Babybox : quand l’adoption devient un émouvant voyage.

Avec Babybox paru chez Soleil, Jung renoue avec une histoire de racines et de Corée.

Babybox de Jung

La collection Noctambule chez Soleil, accueille le nouveau roman graphique de Jung  » Babybox ». Depuis le beau succès de ses albums autobiographiques « couleur de peau miel « , l’auteur belge d’origine coréenne, a laissé maturé la suite de son oeuvre. Et le résultat est à la hauteur de l’attente !

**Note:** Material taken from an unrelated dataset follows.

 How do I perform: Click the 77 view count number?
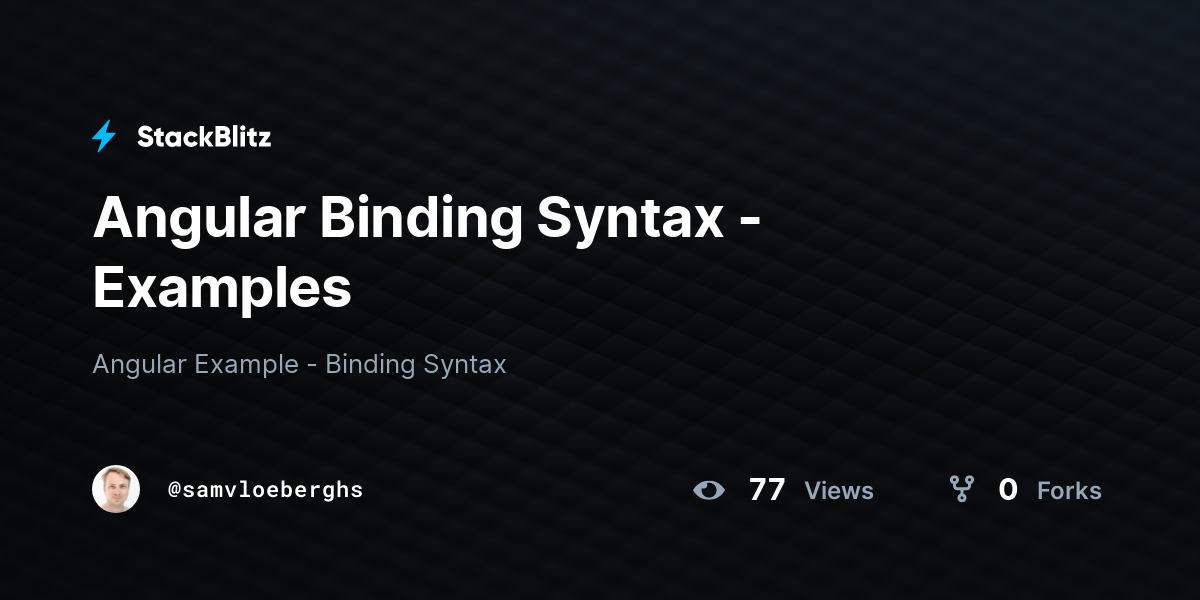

Il faut dire que le succès lui avait permis une adaptation très réussie en film d’animation (la bande-annonce ici). Son dessin animé fut même logiquement primé au festival d’Annecy en 2012. Il reçut également le prix du public de l’Unicef pour cette histoire autofictionnelle bouleversante. Rien moins que celle de son adoption dans les années 60 en Belgique. Avec deux « vrais » noms Jun Jung-sik et Jung Hénin, il nous livre alors un parcours entre amertume et résilience.

Une boîte et un secret

Cette fois , le personnage de Claire, même s’il est inspiré d’une histoire réelle, reste une oeuvre de fiction. Mais avec au coeur, toujours, cet irrépressible besoin d’un retour aux racines pour beaucoup d’adoptés

Mais contrairement aux premiers opus de Jung, ici, la jeune femme vit dans une famille qui lui ressemble. Ses parents, comme elle, sont coréens. Son petit frère, l’attachant Julien, lui ressemble même. Et le restaurant familial, tourné vers les spécialités, les racines de la famille en extrême orient, tourne dans une belle routine. Une belle ambiance. Un bonheur serein.

Mais (attention Spoiler !) un drame de la route bouleverse ce petit monde. Et sa mère, qui était si proche d’elle, lui lègue, en plus de la douleur de la perte, un secret bien caché. Dans une boîte, la première de l’histoire, le passé explose soudain ! La vie est trompeuse parfois…Et son père, plongé dans le coma, ne peut répondre à toutes les questions qui se bousculent en raz-de-marée dans sa tête ! Mais à qui la faute ?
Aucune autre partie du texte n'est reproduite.